The first part of Liam Gillick’s mid-career retrospective opened at Witte de With, acts as an inquiry into several key components of art discourse, including the role of the institution, the value of artistic collaboration and, of course, the notion of a retrospective itself. As suggested by its title, ‘Three Perspectives and a Short Scenario’, the exhibition takes place in four parts: three separate exhibitions (the ‘perspectives’) at Witte de With, Kunsthalle Zurich and the Museum of Contemporary Art in Chicago, as well as a performance element (the ‘short scenario’) to be held in June at Kunstverein Munich.

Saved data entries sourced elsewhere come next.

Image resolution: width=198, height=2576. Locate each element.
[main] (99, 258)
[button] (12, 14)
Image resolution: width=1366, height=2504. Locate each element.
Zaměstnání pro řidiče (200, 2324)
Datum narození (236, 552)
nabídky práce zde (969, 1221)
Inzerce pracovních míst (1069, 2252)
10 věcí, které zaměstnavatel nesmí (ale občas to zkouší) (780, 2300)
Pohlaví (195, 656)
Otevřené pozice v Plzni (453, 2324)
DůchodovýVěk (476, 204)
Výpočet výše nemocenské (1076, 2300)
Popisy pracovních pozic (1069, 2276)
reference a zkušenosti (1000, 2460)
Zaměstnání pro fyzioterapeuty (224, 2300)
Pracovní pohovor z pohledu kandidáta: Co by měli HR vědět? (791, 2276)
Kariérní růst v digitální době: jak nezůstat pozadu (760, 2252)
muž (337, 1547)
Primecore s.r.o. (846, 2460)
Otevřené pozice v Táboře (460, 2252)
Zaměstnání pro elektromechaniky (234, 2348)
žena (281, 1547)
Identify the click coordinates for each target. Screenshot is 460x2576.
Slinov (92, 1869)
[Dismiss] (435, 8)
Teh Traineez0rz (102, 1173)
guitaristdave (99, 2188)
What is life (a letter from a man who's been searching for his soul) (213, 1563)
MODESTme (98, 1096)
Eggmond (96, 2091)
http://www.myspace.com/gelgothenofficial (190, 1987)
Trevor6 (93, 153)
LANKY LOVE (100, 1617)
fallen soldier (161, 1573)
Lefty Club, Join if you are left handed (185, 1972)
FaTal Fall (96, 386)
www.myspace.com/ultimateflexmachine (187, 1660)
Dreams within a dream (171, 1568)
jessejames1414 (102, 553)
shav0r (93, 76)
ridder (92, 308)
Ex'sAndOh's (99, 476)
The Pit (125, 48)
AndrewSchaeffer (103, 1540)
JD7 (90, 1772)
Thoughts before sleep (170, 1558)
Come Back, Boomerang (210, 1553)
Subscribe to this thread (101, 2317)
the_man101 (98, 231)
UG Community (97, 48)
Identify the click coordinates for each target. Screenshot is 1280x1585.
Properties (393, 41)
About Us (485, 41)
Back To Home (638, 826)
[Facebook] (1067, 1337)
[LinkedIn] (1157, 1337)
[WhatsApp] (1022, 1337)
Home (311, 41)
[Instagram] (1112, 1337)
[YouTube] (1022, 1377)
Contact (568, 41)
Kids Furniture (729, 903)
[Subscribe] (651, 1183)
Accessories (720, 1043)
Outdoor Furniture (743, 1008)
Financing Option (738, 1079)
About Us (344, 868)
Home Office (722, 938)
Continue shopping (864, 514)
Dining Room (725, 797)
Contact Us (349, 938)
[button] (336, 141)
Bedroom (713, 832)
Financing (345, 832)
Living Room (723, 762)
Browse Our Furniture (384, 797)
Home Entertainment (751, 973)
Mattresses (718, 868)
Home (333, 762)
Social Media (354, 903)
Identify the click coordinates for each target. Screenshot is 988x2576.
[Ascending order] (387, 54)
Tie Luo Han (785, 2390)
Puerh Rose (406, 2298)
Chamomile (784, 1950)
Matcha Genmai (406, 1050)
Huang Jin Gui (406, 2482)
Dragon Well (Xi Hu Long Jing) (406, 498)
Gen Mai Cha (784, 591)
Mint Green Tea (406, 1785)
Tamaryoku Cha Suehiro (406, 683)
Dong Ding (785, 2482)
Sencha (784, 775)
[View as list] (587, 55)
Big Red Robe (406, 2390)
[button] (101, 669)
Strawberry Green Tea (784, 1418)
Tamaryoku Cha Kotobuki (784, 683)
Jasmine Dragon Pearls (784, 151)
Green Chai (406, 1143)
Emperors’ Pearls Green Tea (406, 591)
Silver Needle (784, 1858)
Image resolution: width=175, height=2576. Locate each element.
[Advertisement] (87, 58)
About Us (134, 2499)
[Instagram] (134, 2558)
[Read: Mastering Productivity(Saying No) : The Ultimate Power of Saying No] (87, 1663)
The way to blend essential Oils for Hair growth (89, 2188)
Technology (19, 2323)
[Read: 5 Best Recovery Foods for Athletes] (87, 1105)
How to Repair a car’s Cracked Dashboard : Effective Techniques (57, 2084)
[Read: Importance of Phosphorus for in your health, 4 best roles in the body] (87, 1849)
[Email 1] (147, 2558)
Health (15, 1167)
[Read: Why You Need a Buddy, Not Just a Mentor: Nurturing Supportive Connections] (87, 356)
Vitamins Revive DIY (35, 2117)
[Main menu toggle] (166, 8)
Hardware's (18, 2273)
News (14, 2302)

The work at Witte de With, established the basic framework for the two exhibitions that will follow: a robust conceptual underpinning that orders and contextualizes the core material elements that physically occupy the space. Organization is central to the notion of a retrospective, which implicitly acts as a catalogue of a given body of work, and Gillick enacts that organization on multiple levels: most immediately evident is the way he arranges the exhibition space into zones, using precision-cut MDF boards and sombre tones of grey. This division of the space is both conceptual and physical: half of the area is dubbed an ‘institutional zone’, to be interpreted and filled by each institution to which the show will tour. Witte de With filled this with a sequence of small exhibitions by artists – including Manon de Boer, Keren Cytter and Claire Fontaine – who were chosen without prior consultation with Gillick. Kunsthalle Zurich will use the same space to stage a series of Gillick’s performative works, while the programme for the Museum of Contemporary Art in Chicago is still under discussion.

This ‘institutional zone’ helps delineate Gillick’s own intentions for the display of his work, and the imperatives imposed upon artists by institutions. But it also allows for the expression of each organization’s distinct identity and agenda, emphasizing the diversity of establishments that are herded together under the moniker of ‘institution’.

The remaining gallery spaces outside of this ‘institutional zone’ are occupied by elements common to all three exhibitions: a pair of vitrines displaying Gillick’s printed matter, from posters and catalogues to skateboards and canvas bags; a couple of posters haphazardly affixed to a corridor wall; and an untitled film offering a literal retrospective of Gillick’s work. Using a PowerPoint-style presentation, the film shows photographic documentation of the artist’s past work while a seemingly unrelated text accumulates line by line across the surface of the screen, to the incessant beat of the film’s soundtrack.

One of the key phrases in this text is ‘A desire to account for everything’. The film turns the frustration of clear documentation into a virtue. Elsewhere the exhibition is similarly concerned with resistance – persistently creating barriers between the viewer and the work at hand, whether in the panels delineating the gallery space, in the glass vitrines containing the printed objects or in the very flatness of the film screen. This consistent two-dimensionality becomes so strong that even three-dimensional elements – such as the architectural units dividing the space – bear a distinctly two-dimensional quality, resembling digital renderings as much as three-dimensional components.
The effect is one of learning to see the world in two dimensions, and through the filter of the computer screen on which Gillick creates his work. Indeed, the language of clusters and networks that has long been of interest to Gillick finds its literal representation in the film, which is in many ways the core element of the exhibition. Across the screen, text gathers in pre-delineated boxes, moving in different directions and forming distinctly visual clusters. The text, which relates the story of an abandoned factory and its workers, is surprisingly melancholy. The effect is achieved as much through the slow accumulation of words across the screen as through the direct meaning of the story itself. In the context of the retrospective – however much an anti-retrospective it may essentially be – that sense of accumulation and retroactive interpretation seems indivisible from the assessment of an artistic career.

Gillick has stated that he is more interested in the production of an art work than in its consumption, but here he seems, at least momentarily, to stage the manner in which the story of production is constructed and consumed. The effect is surprisingly moving, and heightened by the rigour – both visual and conceptual – of the exhibition. For all that he resists the notion of the retrospective, Gillick remains keenly attuned to the emotional weight of meaning construed after the fact.